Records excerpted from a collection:
_ _ _ _ _

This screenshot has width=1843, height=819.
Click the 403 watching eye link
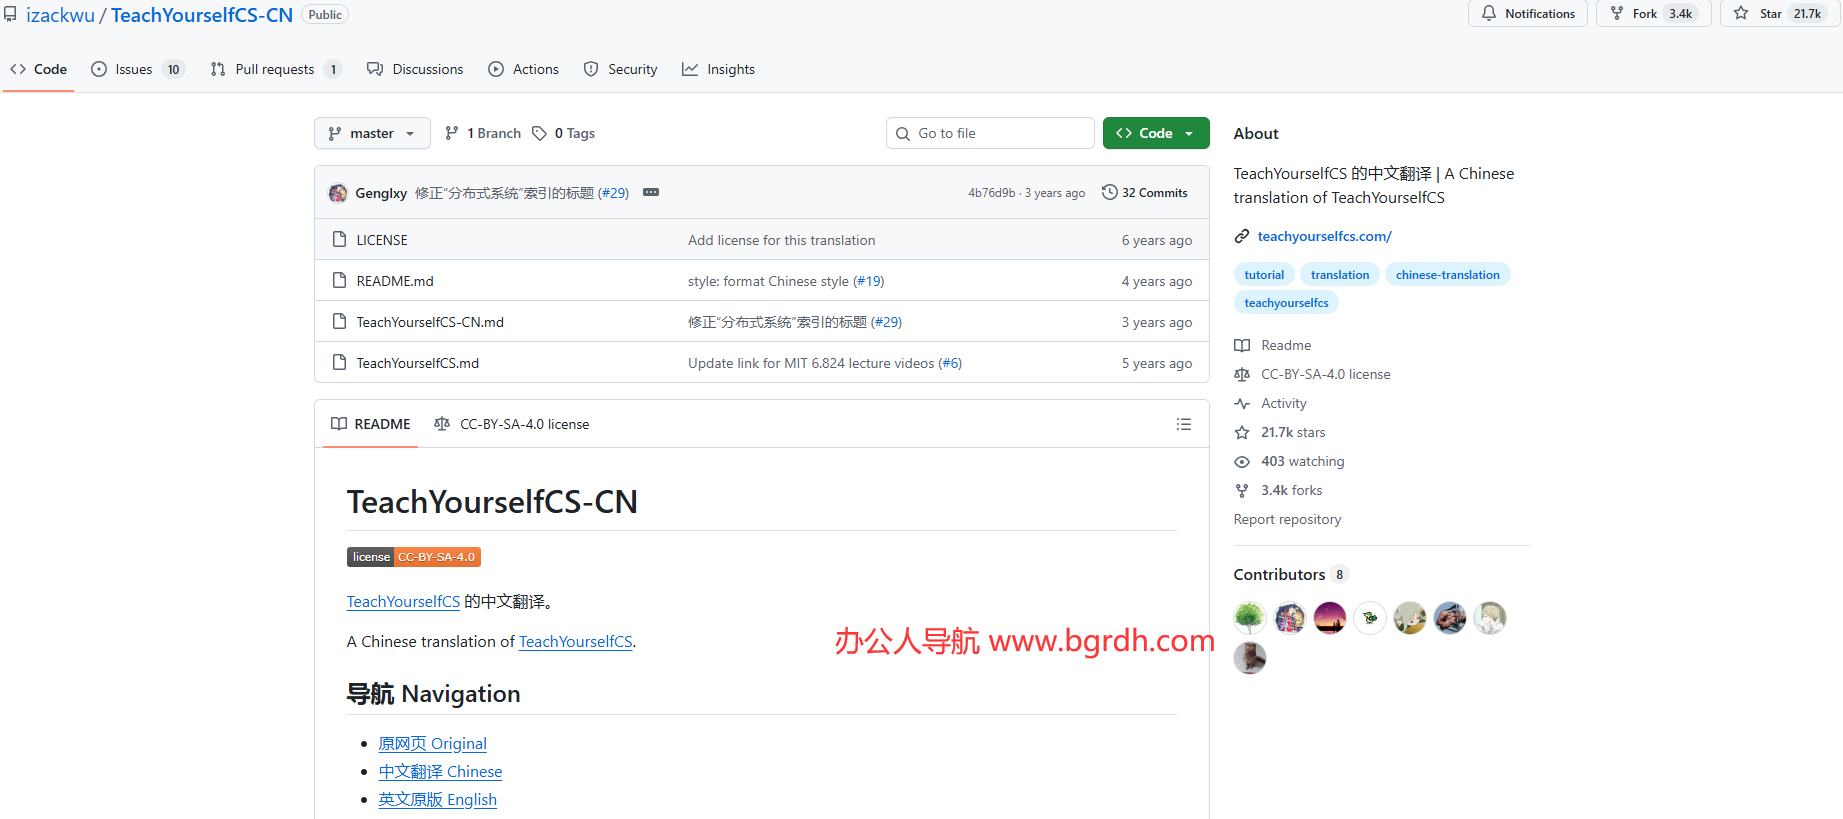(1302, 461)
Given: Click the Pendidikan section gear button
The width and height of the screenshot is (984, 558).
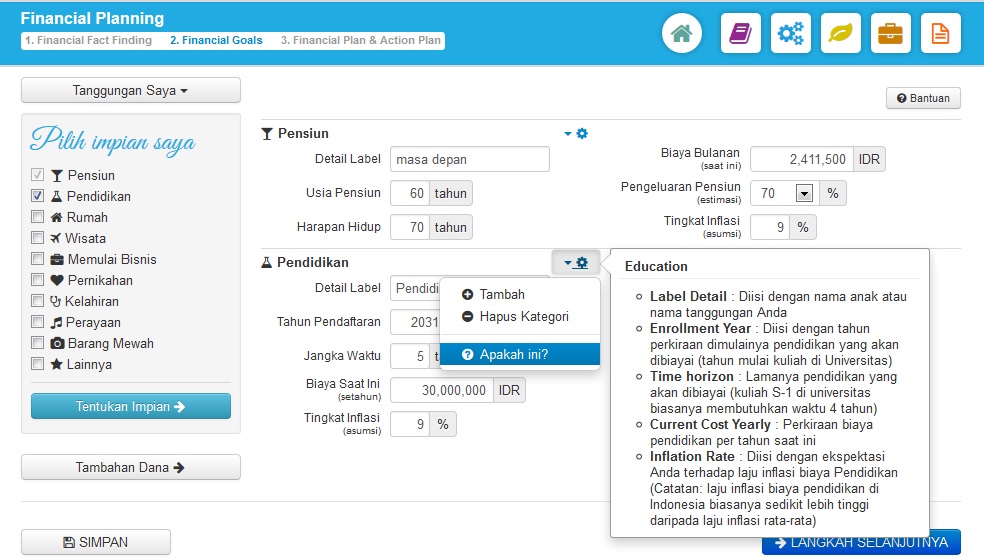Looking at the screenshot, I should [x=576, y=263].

_ _ _ _ _

→ Task details
Output all entries unchanged; skip the pictures.

→ Exercise result
This screenshot has width=1843, height=819.
Click the 403 watching eye link
(1302, 461)
Given: Click the Pendidikan section gear button
The width and height of the screenshot is (984, 558).
Looking at the screenshot, I should [x=576, y=263].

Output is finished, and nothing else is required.